Location
- Cork Ireland
- Coordinates: 51°53′35″N 8°27′07″W﻿ / ﻿51.893°N 8.452°W

Information
- Other name: Ashton Comprehensive School
- Former name: Cork Grammar School, Rochelle School
- School type: Secondary school
- Religious affiliation: Church of Ireland
- Established: 1829; 197 years ago (as Rochelle School; girls) 1881 (as Cork Grammar; boys) 1972 (as Ashton School; merger)
- Patronage: Church of Ireland Bishop of Cork, Cork Education and Training Board
- Gender: Mixed
- Enrollment: 517 (2017)
- Website: ashton.ie

= Ashton School =

Ashton School is a co-educational Church of Ireland secondary school situated in Cork, Ireland. It was founded in 1972, following the merger of the Cork Grammar School and Rochelle School. As of 2017, Ashton School had over 500 pupils.

==Formation==
Cork Grammar School was a Church of Ireland grammar school for boys. Founded in 1881, it was originally based in Sydney Place in Cork city, and intended to offer an alternative to parents "who had been sending their children to England, to educate them". The school ultimately acquired Ashton House (a large 19th-century house on the Blackrock Road) and moved to the new site in 1956.

Rochelle School was a predominantly Church of Ireland preparatory school for girls. Founded in 1829, it was originally based at Cook Street and South Terrace, before moving to Rochelle House (a large house also on the road to Blackrock) in 1863.

Cork Grammar School (boys; 1880s-1970s) and Rochelle School (girls; 1820s-1970s) operated as separate schools until 1972, when they merged. The newly amalgamated co-educational school occupied the Ashton House site, from which its current name was taken. Rochelle House was used for boarding accommodation for a period, before being sold in 1999.

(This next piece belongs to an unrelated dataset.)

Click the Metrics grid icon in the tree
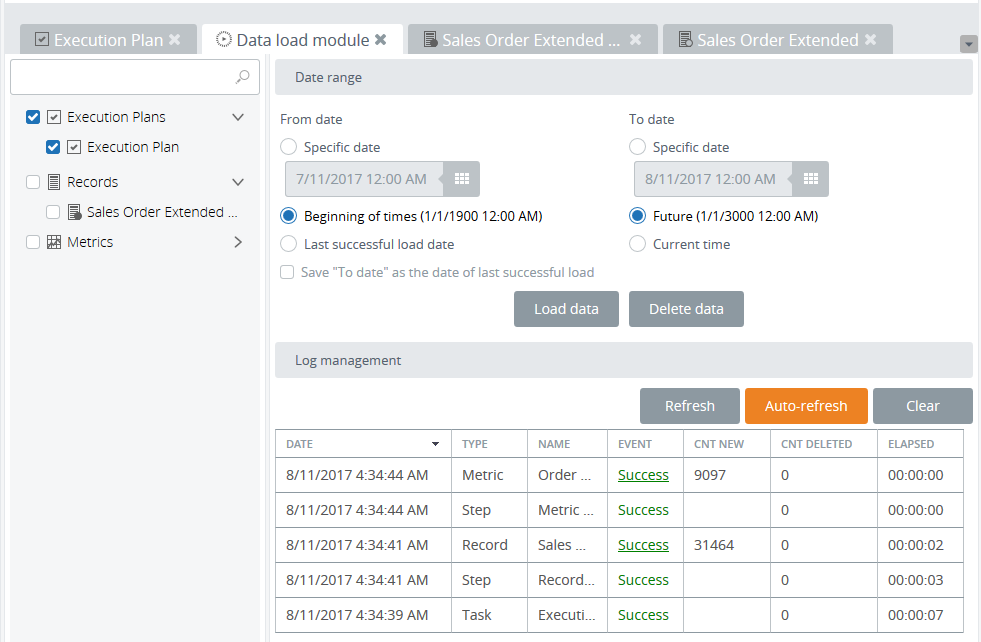This screenshot has height=642, width=981. pos(54,242)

Between 2013 and 2015, additional facilities were developed at the school, and the original Georgian-era building was refurbished.

==Alumni==
Alumni of Ashton (and, prior to their merger, of Cork Grammar School and Rochelle School) have included:
- Herbert Cassidy, Dean of Armagh
- Paul Colton, academic in law and Bishop of Cork, Cloyne and Ross
- Mary Elmes, humanitarian activist
- Ken Good, Bishop of Derry and Raphoe
- Peter Foott, film director, producer and screenwriter
- Robert Hilliard, boxer for Ireland at the 1924 Olympics, minister at St Anne's Cathedral, Belfast, and volunteer during the Spanish Civil War
- John Jermyn, Ireland field hockey international who represented Ireland at the 2016 Summer Olympics
- Henry McAdoo, Archbishop of Dublin
- Noel Moffett, architect and educator
- Pat O'Hara, former flanker for the Ireland national rugby union team.
- Éanna Hardwicke, actor (The Sixth Commandment, Normal People)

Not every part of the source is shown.